▶ EXERCISE INPUTS:
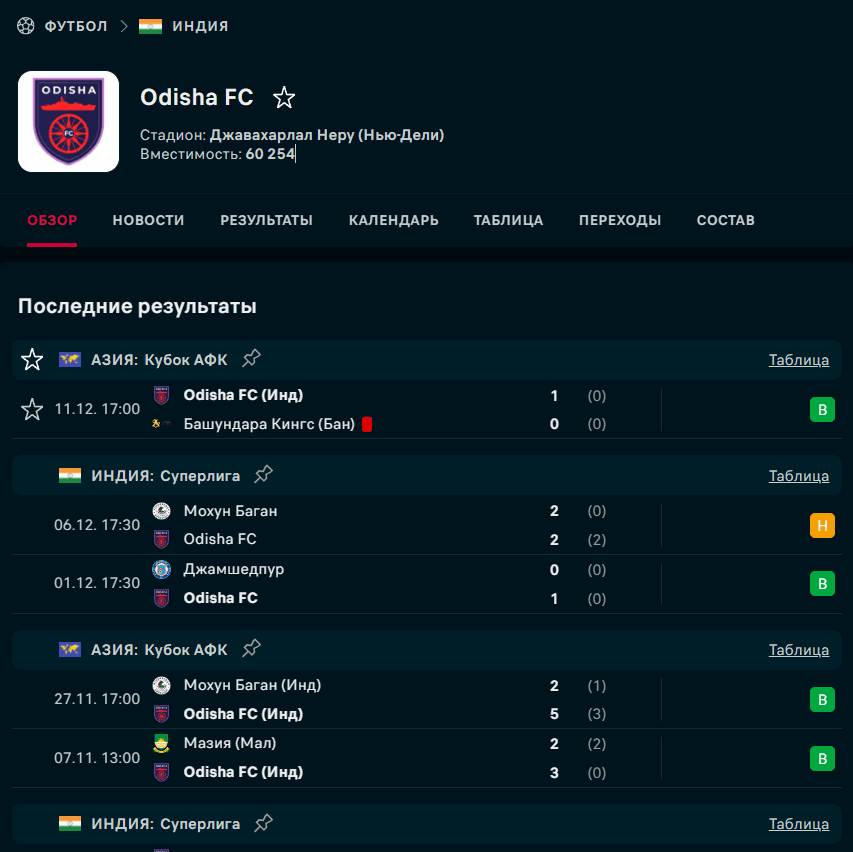Pin the first ИНДИЯ: Суперлига header
The height and width of the screenshot is (852, 853).
pos(263,474)
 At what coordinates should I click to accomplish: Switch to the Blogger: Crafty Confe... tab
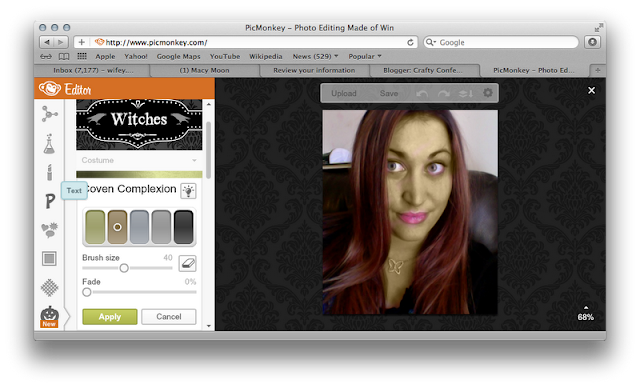pos(423,70)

▶ PROMPT:
Take the lines from the one that contains "At what coordinates" down to the last line of the listing above, both included, and set them down exactly, leaving out pictures.

▶ RESPONSE AREA:
 At what coordinates should I click to accomplish: Switch to the Blogger: Crafty Confe... tab
pos(423,70)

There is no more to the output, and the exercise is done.